··· Data lines ···

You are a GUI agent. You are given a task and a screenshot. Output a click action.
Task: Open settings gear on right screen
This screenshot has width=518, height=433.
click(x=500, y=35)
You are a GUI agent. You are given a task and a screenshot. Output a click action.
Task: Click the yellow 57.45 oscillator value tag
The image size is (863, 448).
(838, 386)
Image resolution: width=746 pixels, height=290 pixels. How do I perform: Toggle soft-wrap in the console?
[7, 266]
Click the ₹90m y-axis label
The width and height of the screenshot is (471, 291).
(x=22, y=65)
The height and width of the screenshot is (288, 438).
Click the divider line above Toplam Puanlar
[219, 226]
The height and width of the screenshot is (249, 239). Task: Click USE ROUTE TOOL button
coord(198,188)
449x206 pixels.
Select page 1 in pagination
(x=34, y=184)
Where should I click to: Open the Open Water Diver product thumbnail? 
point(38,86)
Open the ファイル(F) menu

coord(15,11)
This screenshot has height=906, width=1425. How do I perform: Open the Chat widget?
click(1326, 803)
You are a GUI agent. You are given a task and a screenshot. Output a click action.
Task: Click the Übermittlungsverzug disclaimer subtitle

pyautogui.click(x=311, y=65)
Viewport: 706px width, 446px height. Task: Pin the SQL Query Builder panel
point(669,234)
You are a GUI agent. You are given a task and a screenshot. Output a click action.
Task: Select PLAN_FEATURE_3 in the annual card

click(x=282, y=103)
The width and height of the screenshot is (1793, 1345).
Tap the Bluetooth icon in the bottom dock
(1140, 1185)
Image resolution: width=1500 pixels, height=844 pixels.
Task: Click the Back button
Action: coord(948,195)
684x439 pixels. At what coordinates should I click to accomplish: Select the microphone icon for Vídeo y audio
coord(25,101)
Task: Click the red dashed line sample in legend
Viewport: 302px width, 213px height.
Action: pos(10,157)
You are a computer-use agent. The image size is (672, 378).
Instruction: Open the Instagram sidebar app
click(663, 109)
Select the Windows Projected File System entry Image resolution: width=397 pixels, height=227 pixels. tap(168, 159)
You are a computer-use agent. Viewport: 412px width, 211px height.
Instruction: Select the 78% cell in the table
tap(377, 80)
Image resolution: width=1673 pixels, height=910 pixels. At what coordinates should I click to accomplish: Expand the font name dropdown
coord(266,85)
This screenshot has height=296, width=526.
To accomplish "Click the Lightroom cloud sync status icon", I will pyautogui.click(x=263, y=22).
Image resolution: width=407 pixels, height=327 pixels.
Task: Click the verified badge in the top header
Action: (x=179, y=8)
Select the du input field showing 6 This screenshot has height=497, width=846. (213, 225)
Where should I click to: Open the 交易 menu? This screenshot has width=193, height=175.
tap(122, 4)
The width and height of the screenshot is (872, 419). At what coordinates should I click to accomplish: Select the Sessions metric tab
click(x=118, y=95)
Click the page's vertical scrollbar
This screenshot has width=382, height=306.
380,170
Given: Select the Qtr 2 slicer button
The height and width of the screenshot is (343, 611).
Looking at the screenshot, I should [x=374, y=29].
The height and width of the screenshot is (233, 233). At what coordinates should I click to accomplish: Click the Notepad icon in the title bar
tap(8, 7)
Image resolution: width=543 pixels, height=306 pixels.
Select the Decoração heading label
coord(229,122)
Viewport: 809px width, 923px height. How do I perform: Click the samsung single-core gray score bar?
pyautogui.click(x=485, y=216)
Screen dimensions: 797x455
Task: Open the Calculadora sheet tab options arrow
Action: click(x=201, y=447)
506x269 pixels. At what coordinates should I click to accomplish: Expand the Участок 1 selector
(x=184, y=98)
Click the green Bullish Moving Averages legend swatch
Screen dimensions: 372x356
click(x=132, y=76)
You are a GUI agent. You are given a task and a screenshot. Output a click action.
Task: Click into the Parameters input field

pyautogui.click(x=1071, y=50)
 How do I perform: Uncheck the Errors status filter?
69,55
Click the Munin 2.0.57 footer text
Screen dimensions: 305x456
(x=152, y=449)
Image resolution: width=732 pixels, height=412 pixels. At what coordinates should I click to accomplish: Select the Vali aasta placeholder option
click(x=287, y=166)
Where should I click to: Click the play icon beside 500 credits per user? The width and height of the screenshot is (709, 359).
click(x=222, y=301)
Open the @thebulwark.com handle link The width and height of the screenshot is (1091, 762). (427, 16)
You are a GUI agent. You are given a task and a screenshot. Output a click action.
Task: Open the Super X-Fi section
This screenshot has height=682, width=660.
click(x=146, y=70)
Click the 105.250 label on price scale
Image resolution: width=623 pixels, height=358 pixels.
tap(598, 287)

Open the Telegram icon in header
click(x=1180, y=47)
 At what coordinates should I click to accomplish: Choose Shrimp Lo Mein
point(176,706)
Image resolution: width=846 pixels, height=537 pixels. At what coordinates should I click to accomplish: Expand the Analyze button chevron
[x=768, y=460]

···

Copy every line of the rows above that contains the string "size", matching upper and lower case exactly.

» **Reply**:
The image size is (863, 448).
You are a computer-use agent. The image size is (672, 378).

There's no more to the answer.